> **QUOTED PASSAGE**:
'''
The Archive Bin

Fast Women

Sara Schwald, Penn Relays 2001

Ten or twelve years ago (it is 2018 now) I occasionally archived full websites that fascinated me. I’m glad I did, because some of these have largely vanished from the interwebz.

One of them was Fast Women, a New York Road Runners website that celebrated female athletes, mainly young middle-distance track stars. NYRR may have this information still hidden away as a remote link to their main site, but I have been unable to find it. The fast-women.com domain now hosts a kayak club in Indonesia!

Anyway, below are some typical articles from Fast Women. (The full list of interviews may be found here.) I think I was most impressed by the first one, on Sara Schwald. I noticed she was wearing the original Nike Zoom W spikes, in the “Suzy Favor Hamilton” white-and-green colorway (see pic). I became obsessed with obtaining some for myself, and eventually found a mint pair…but only wore them once, for an indoor 800m race around 2007. Among other articles here I list one with Suzy Favor Hamilton herself, from back when she was an Olympian calendar girl and untainted by scandal.
'''
> **SOURCE DATA**:
'''
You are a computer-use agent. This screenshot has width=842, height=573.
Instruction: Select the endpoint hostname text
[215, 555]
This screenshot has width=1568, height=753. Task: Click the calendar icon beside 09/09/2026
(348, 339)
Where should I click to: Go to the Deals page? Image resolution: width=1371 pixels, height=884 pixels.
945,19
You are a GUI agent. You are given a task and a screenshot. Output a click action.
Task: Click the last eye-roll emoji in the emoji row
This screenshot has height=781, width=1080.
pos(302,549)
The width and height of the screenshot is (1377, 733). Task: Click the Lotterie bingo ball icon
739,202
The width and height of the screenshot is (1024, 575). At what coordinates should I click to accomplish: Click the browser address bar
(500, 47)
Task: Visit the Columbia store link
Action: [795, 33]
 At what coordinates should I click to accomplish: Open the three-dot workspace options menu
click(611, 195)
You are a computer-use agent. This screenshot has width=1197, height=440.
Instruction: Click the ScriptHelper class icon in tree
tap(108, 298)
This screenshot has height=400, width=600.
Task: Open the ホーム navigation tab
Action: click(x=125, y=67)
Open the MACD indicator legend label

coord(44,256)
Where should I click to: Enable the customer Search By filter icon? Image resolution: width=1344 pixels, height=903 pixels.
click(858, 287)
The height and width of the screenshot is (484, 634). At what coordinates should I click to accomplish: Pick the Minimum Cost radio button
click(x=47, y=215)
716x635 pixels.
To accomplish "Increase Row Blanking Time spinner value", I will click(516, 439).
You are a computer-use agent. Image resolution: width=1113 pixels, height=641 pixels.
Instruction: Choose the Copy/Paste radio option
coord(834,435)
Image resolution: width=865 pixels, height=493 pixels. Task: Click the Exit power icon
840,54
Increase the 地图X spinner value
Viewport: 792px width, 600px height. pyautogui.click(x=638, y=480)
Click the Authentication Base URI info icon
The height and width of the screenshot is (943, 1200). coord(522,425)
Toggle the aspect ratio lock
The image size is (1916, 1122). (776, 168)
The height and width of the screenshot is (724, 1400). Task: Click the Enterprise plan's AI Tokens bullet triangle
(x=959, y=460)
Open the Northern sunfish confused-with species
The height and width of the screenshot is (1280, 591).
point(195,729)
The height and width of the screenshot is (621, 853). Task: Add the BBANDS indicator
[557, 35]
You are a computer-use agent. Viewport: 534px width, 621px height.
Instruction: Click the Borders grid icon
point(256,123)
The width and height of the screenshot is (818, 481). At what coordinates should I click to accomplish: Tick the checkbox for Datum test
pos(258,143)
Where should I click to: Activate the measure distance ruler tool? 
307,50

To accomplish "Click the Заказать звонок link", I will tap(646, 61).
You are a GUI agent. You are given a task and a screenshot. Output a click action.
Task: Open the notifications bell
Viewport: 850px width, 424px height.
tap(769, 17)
'''
> **EXERCISE AIM**: Reproduce the portion of the Fast Women post that begins at the words "Sara Schwald, Penn" and ends after the words "club in Indonesia!". The data bear no relation to the Fast Women post.

> **ANSWER SECTION**:
Sara Schwald, Penn Relays 2001

Ten or twelve years ago (it is 2018 now) I occasionally archived full websites that fascinated me. I’m glad I did, because some of these have largely vanished from the interwebz.

One of them was Fast Women, a New York Road Runners website that celebrated female athletes, mainly young middle-distance track stars. NYRR may have this information still hidden away as a remote link to their main site, but I have been unable to find it. The fast-women.com domain now hosts a kayak club in Indonesia!